→ TEXTO DE ESTUDIO:
——

Lo cierto es, que, como dice el Decimonoveno
Informe sobre el Estado de la Nación, en los últimos años “hubo progresos en la
contención de la violencia social y mejoras importantes en los indicadores
educativos y de salud”. Los avances en materia de seguridad ciudadana ha hecho que el tema, de urgente preeminencia
en la campaña del 2010, haya desaparecido del debate en la campaña del 2014. No
podía ser de otra forma después que los asaltos se redujeran de 7,166 en el
2006 a 5,912 en el 2012, los robos a casa y locales comerciales de 19,778 en el
2006 a 16,377 en el 2012, y la tasa de homicidios se redujera dramáticamente de
11.5 por cada 100,000 habitantes, a 8,8 en el período del 2010 al 2012.
En el campo social, en el año 2012 la
pobreza, medida por insuficiencia de ingresos, se redujo un 1%, la primera
reducción en un quinquenio, y como parte de una reducción de 7% desde 1990.
Pero cuando se mide la pobreza por el
método de Necesidades Básicas Insatisfechas, que refleja la eficacia de los
programas sociales públicos, el Estado de la Nación, con base en el censo 2011,
estima que el porcentaje de hogares con una o mas necesidades básicas
insatisfechas se redujo de 36,1% en el año 2000 a 24,6% al momento del censo. Un
46% de los distritos del país experimentó mejoras en este indicador en esos 10
años, y solo un 1,3% un descenso.

——

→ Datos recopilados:
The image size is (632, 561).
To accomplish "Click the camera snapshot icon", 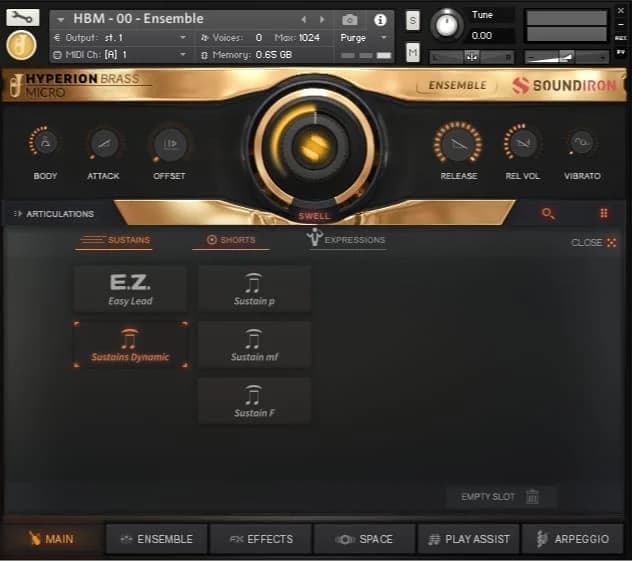I will (350, 19).
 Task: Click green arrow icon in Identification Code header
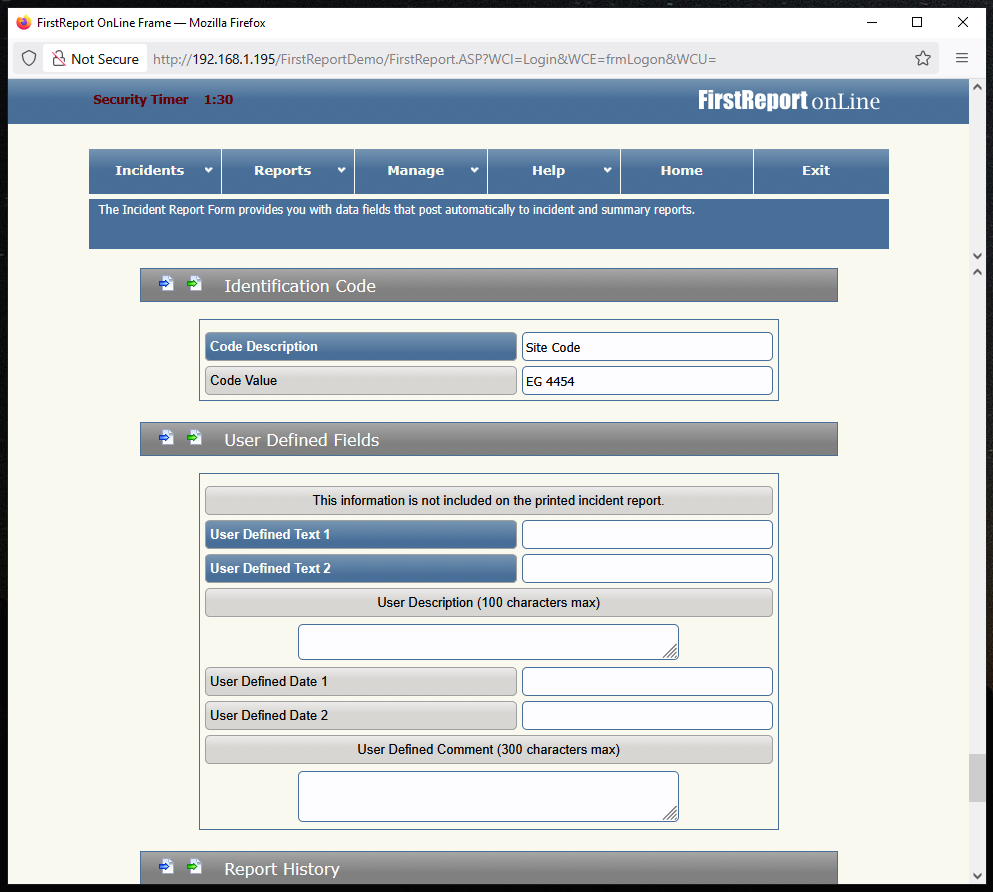(194, 284)
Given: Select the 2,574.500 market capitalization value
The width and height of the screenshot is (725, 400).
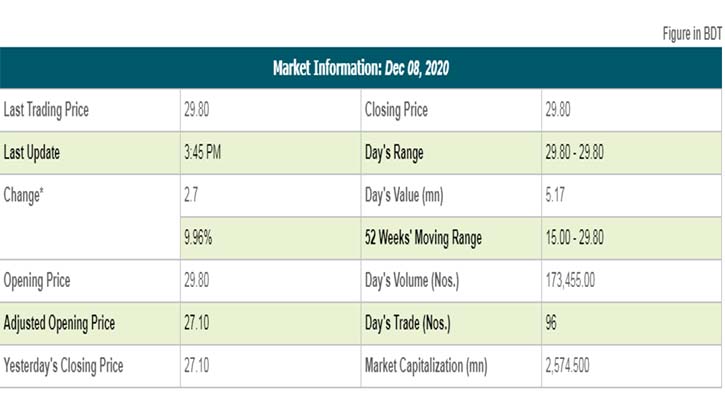Looking at the screenshot, I should [567, 365].
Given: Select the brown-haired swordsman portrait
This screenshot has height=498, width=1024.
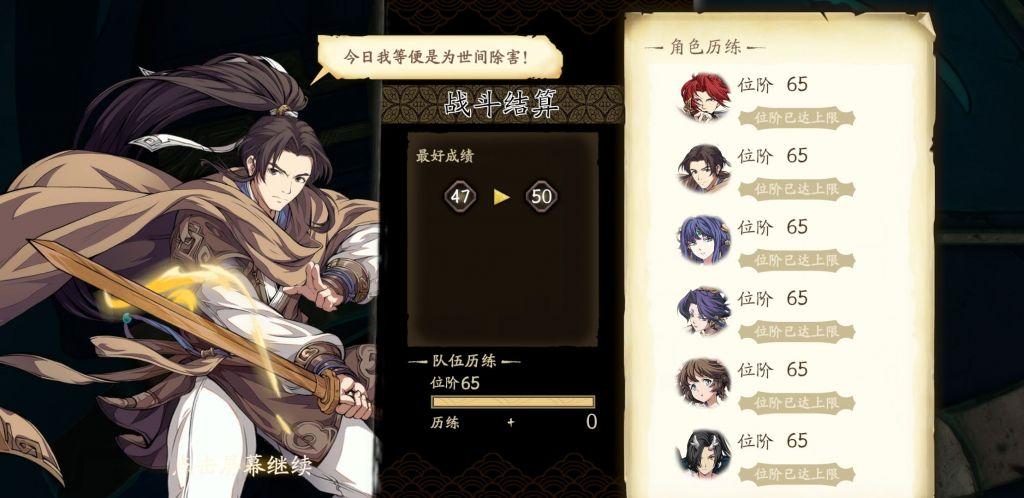Looking at the screenshot, I should point(704,168).
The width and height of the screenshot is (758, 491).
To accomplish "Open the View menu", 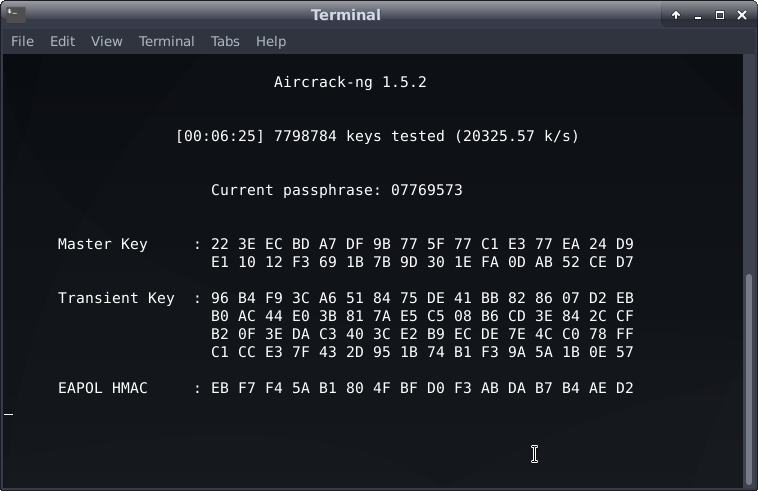I will click(x=106, y=41).
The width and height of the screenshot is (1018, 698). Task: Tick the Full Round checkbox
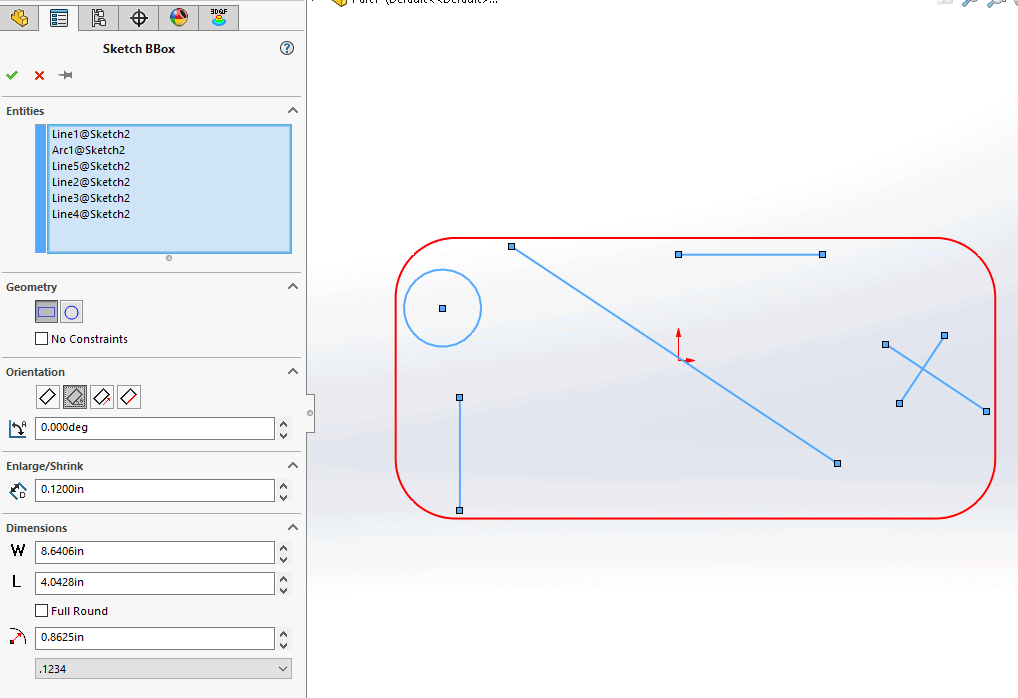click(42, 611)
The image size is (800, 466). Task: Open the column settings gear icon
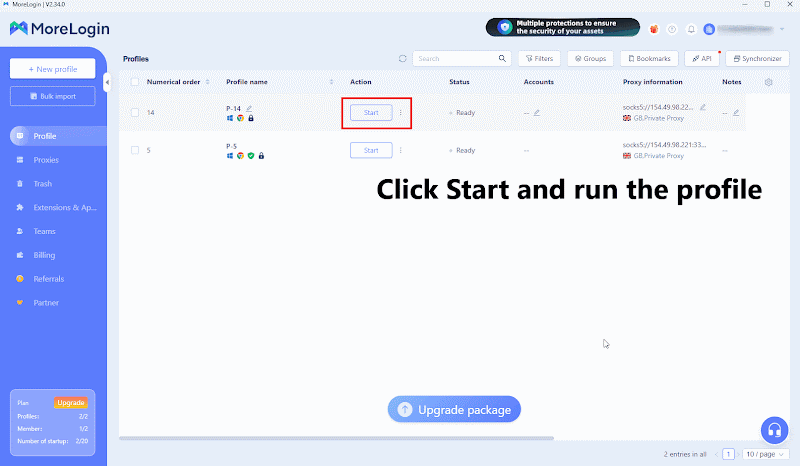coord(768,82)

——

→ CONSIGNA A: Según el texto sobre el Informe del Estado de la Nación, ¿cuánto se redujo en 2012 la pobreza medida por insuficiencia de ingresos?
→ CONSIGNA B: De acuerdo con el texto sobre el Informe del Estado de la Nación, ¿por qué la seguridad ciudadana desapareció del debate en la campaña del 2014?
→ CONSIGNA C: Prosigue el texto sobre el Informe del Estado de la Nación a partir de su última oración.
Los registros provienen de otra fuente.

→ RESPUESTA A: Se redujo un 1%, la primera reducción en un quinquenio.

→ RESPUESTA B: Porque la seguridad ciudadana había mejorado. Los asaltos bajaron de 7,166 en 2006 a 5,912 en 2012, y los robos a casas y locales comerciales bajaron de 19,778 a 16,377 en ese mismo lapso. Además, la tasa de homicidios cayó de 11.5 a 8,8 por cada 100,000 habitantes en el período del 2010 al 2012.

→ RESPUESTA C:
Todo esto como resultado de un esfuerzo
enorme que se ha venido haciendo desde el 2006 para aumentar la inversión
social, desde un 16,8% del PIB en el 2006, al 23% en el año 2012, pese un
déficit fiscal que habría llevado a otros precisamente a cortar esta inversión
en aras de un equilibrio que ha probado ser letal para los mas necesitados en
todo el mundo. Y esto en un entorno de inflación controlada, la menor en los
últimos 36 años según la CEPAL.
Igualmente la inversión educación ha
venido elevándose paulatinamente, pasando de un 5% del PIB en el 2006 a un 7,2%
en el 2012. No es casualidad por ejemplo que el porcentaje de repitentes en
educación tradicional haya disminuido de 9,6% en el 2006 a 7,3% en el 2012, o
que la deserción intranual en secundaria haya disminuido de 13,2% en el 2006 a
11,1 en el 2011. Agréguese el aumento de la inversión en programas de salud, de
4,9% del PIB en el 2006 a 6,8% en el 2012, lo que ha generado que el año pasado
el país redujera la tasa de mortalidad infantil, entre otros indicadores, a su
nivel mas bajo de la historia, uno que nos sitúa al nivel de países
desarrollados.
Ni hablar del desempeño del país en materia
de exportaciones, de atracción de inversiones y de incremento del numero de
turistas que nos visitan, actividades en la que el crecimiento ha sido
sostenido desde el 2006.
Y no son solo los indicadores nacionales
los que muestran que este país está muy lejos de ser el desastre que algunos
quieren pintar. Desde afuera nos miran con admiración y resaltan una y otra vez
nuestros logros. El Foro Económico Mundial califica al sistema educativo
costarricense como el primero de Latinoamérica; además somos primeros en el
Índice Global de Innovación de la Universidad de Cornell, en el Índice de
Progreso Social del Social Progress Imperative, y en el Índice de Desempeño
Ambiental de la Universidad de Yale.
Consistentemente, para desesperación de
los apóstoles del pesimismo, el país se sitúa en los primerísimos lugares de
mediciones alternativas de bienestar, lo que ha llevado que se considere a
Costa Rica como uno de los países mas felices del mundo, dato ratificado por
una encuesta de la UCR el año pasado, en la que 9 de cada 10 costarricenses se declaraba
feliz. Esto en una sociedad que es primera en el Índice de Libertad de Prensa
según la organización Reporteros sin Fronteras y cuarta en el Índice de
Percepción de la Corrupción de Transparencia Internacional.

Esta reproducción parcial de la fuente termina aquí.